Source ::
Finn and Nicolay are speaking in the days before two live shows the Hold Steady will be playing two live shows at an empty Brooklyn Bowl and live-streaming them around the world on March 5 and 6. The concerts are meant to take the place of the Hold Steady’s annual London pilgrimage, which the bad calls The Weekender. The 3 p.m. show times are U.K. friendly, but since time has no meaning any more, anyone with an internet connection is encouraged to buy a ticket. If their last run of virtual live shows from the Brooklyn Bowl in December are any indication, expect raucous, inclusive and interactive affairs.
Finn is one of the more compelling lyricists working in rock right now. We talk about that, and his influences a bit, plus that Van Halen Easter Egg.
“People often compare the Hold Steady to Bruce Springsteen or the Replacements or whatever,” says Finn. “But Van Halen is a template, in some way, of one guy playing a lot of guitar solos and another guy talking and then yelling.”

Data lines ::
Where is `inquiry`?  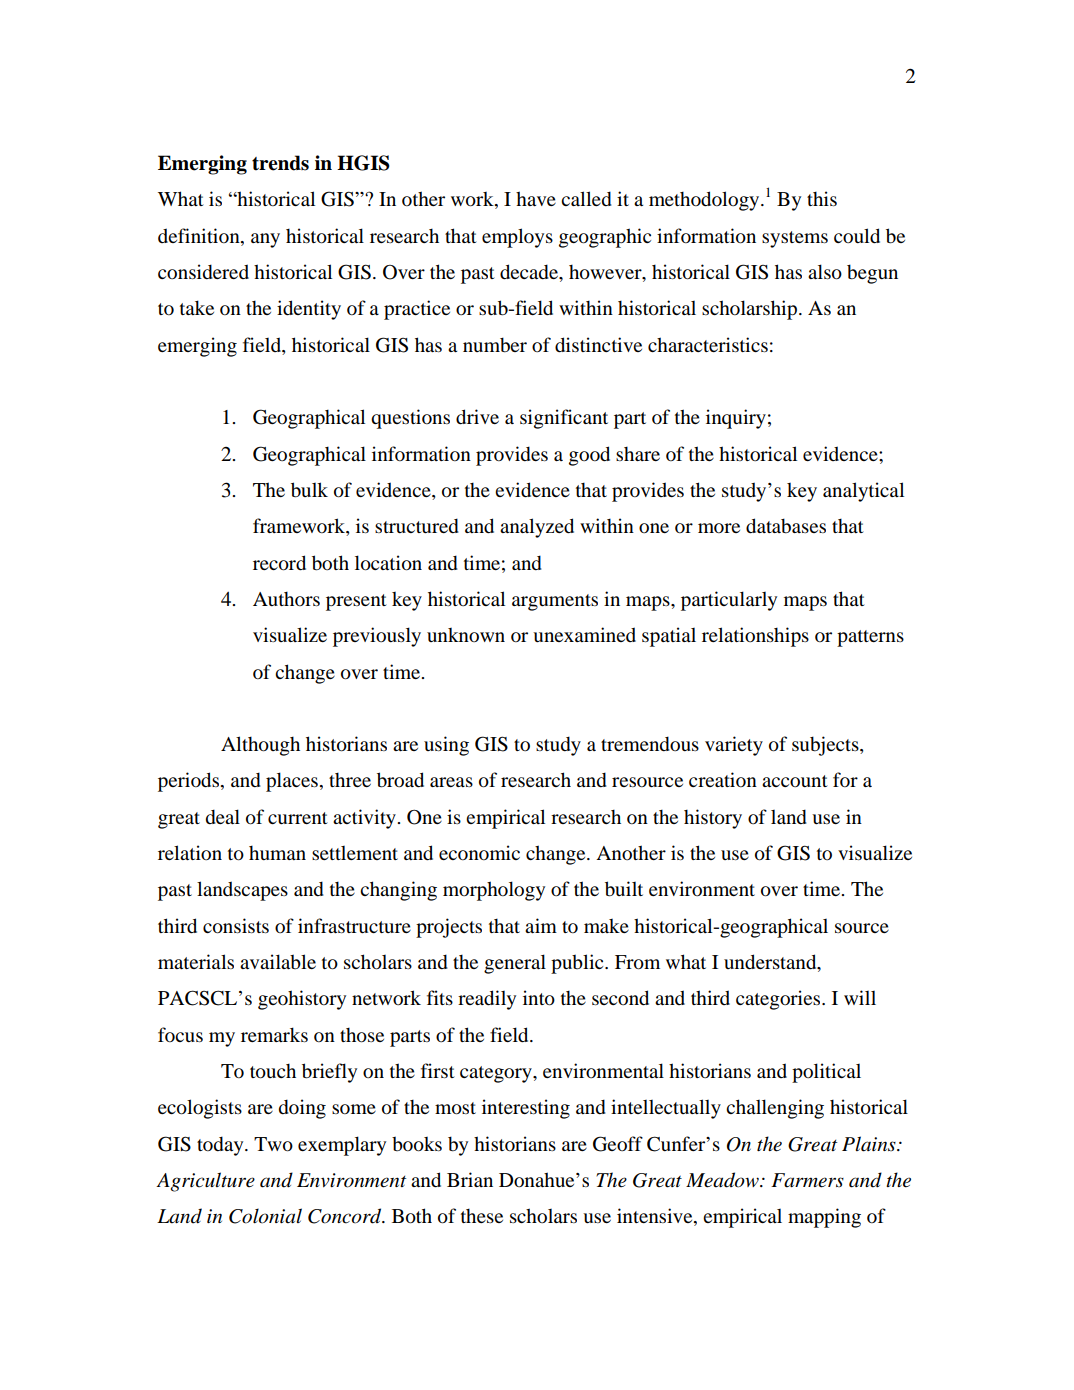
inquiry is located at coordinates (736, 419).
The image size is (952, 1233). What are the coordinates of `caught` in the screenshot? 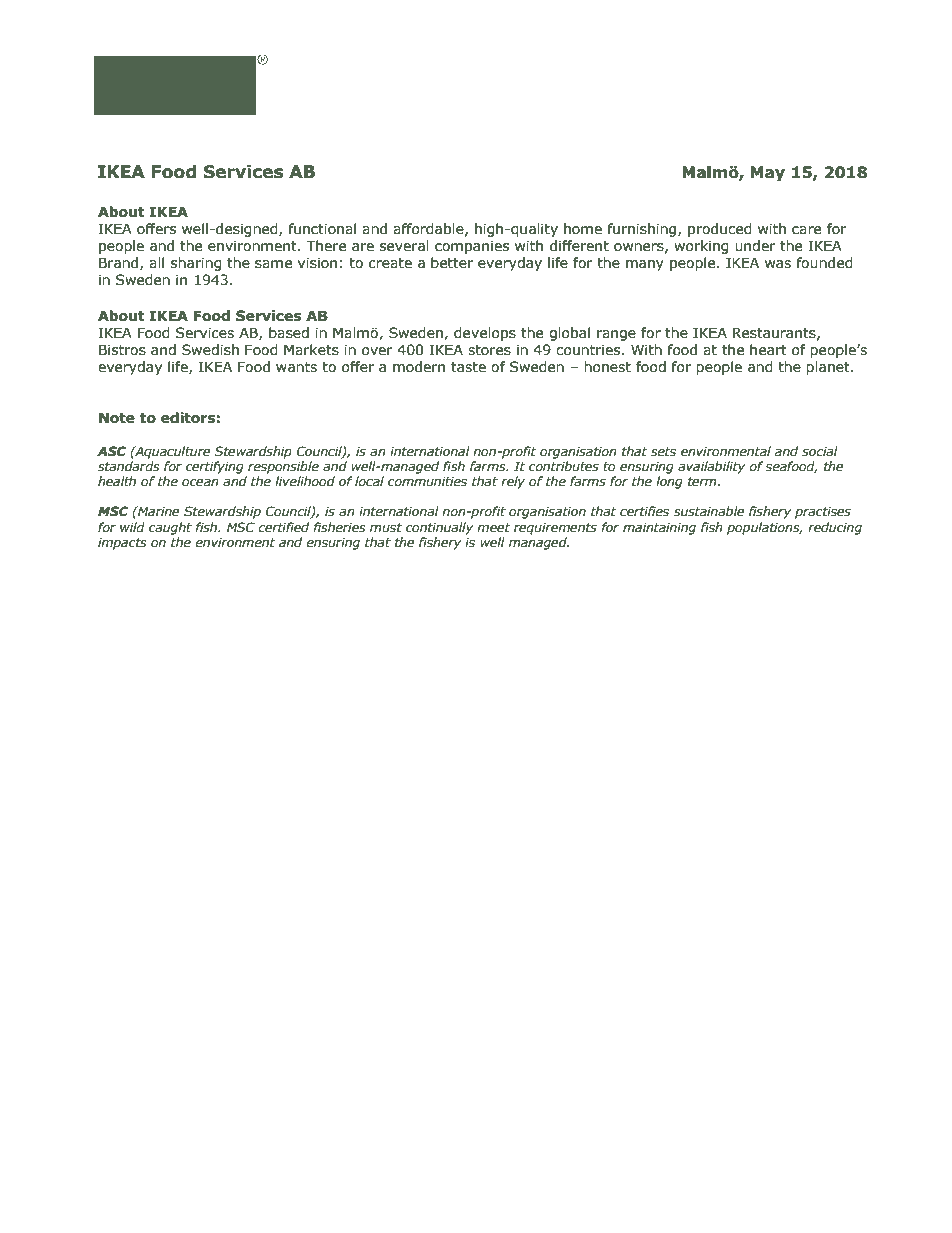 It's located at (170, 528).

---

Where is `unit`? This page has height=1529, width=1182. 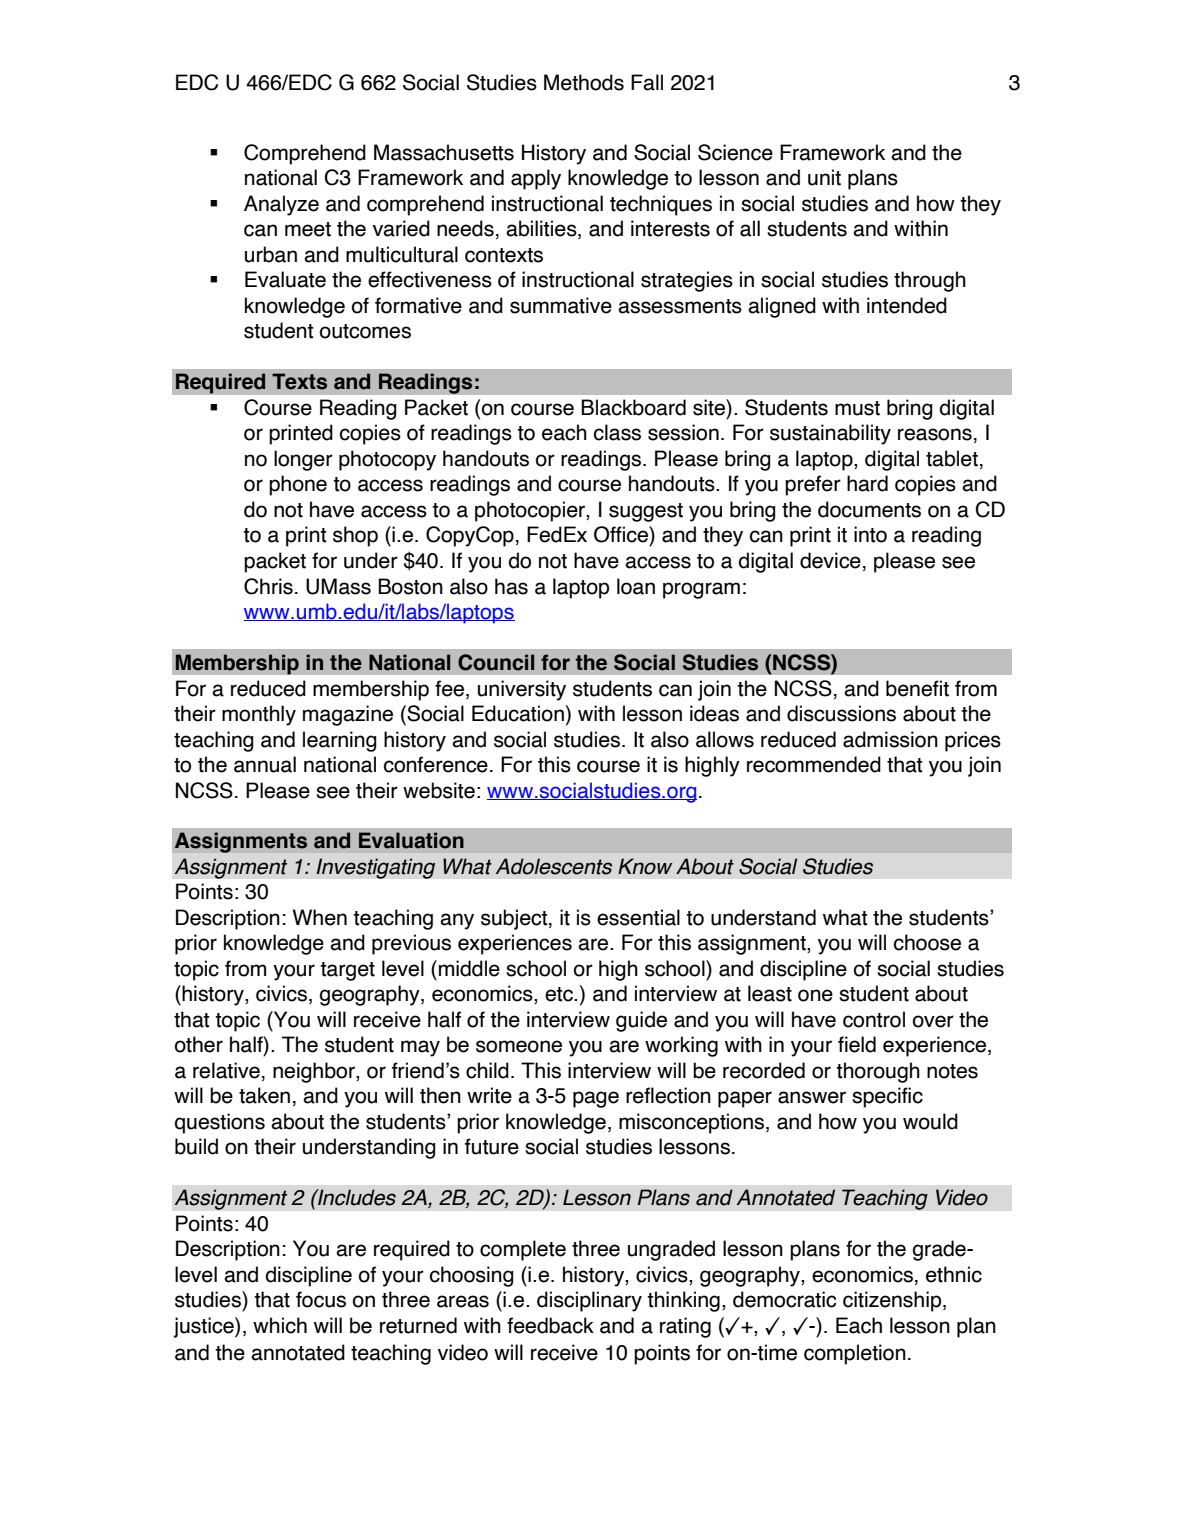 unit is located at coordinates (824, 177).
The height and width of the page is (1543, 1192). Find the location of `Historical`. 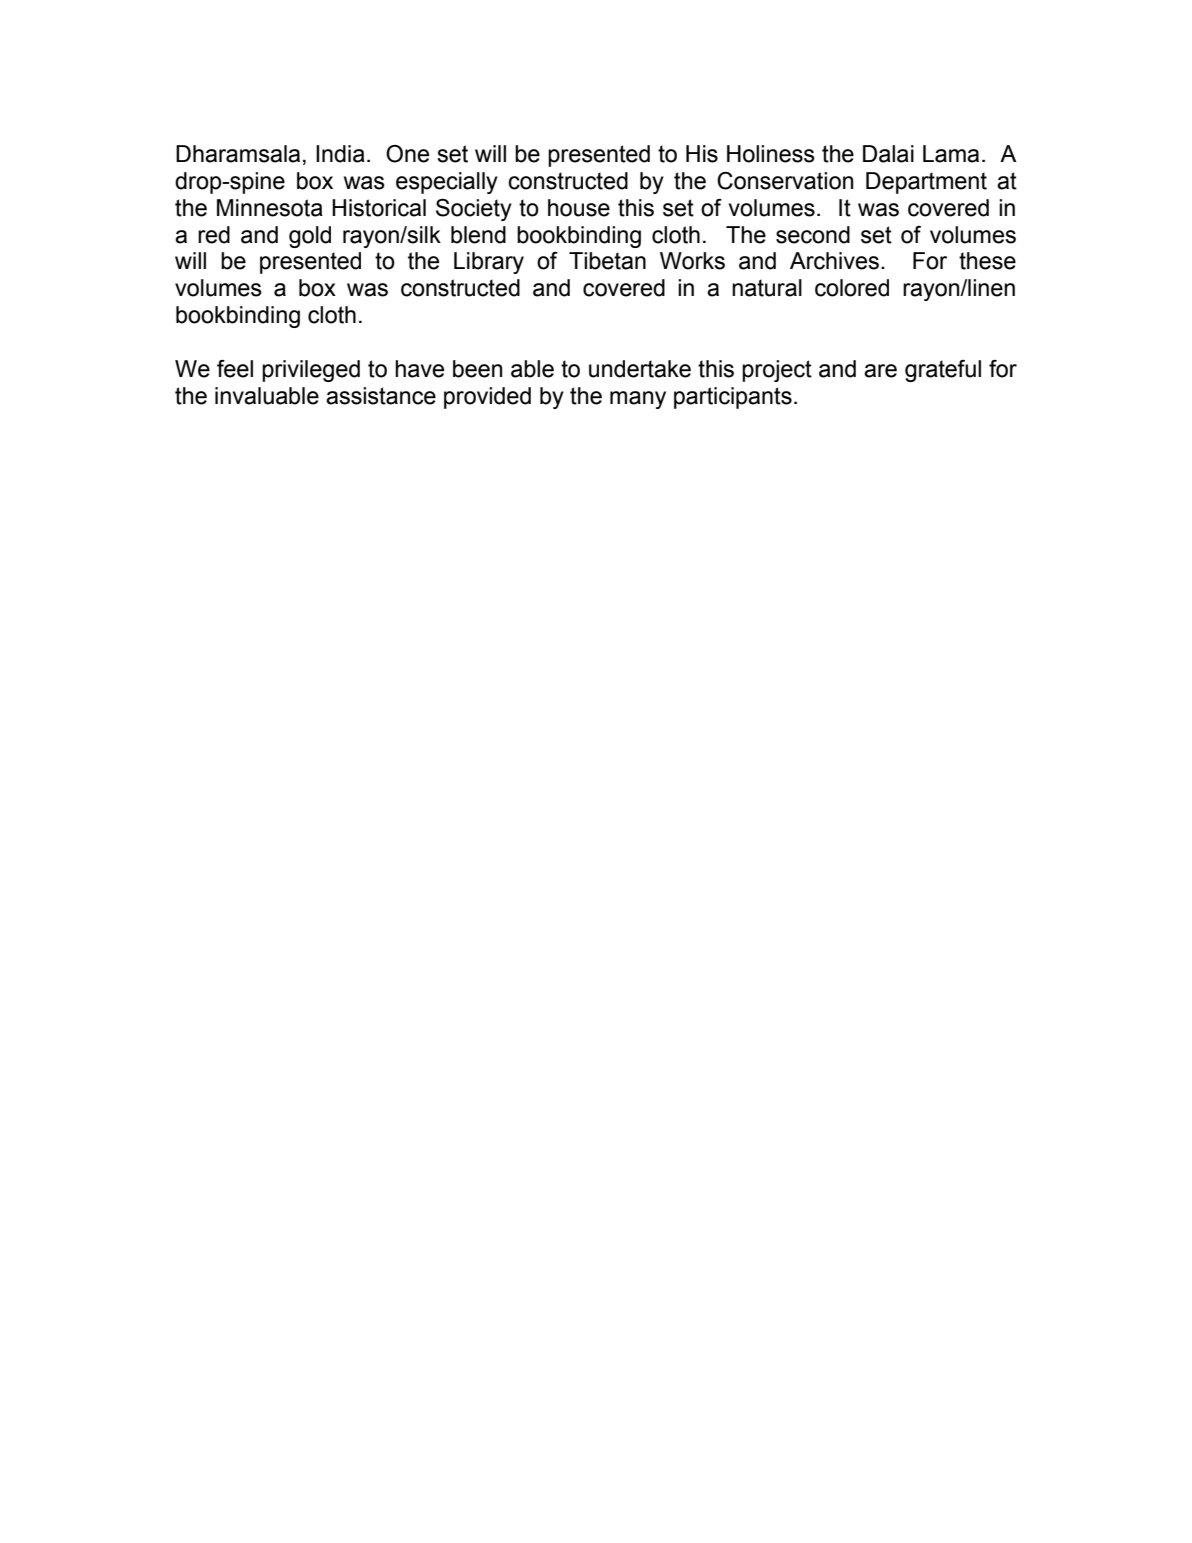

To do ::
1 - According to the Hold Steady text, at what venue will the band play its two live-streamed shows on March 5 and 6?
2 - In the Hold Steady text, retype the part that opens with the words containing "Finn and Nicolay" and closes with "and interactive affairs.".
The data is not relevant to what is asked here.

Exercise responses ::
1 - At an empty Brooklyn Bowl.

2 -
Finn and Nicolay are speaking in the days before two live shows the Hold Steady will be playing two live shows at an empty Brooklyn Bowl and live-streaming them around the world on March 5 and 6. The concerts are meant to take the place of the Hold Steady’s annual London pilgrimage, which the bad calls The Weekender. The 3 p.m. show times are U.K. friendly, but since time has no meaning any more, anyone with an internet connection is encouraged to buy a ticket. If their last run of virtual live shows from the Brooklyn Bowl in December are any indication, expect raucous, inclusive and interactive affairs.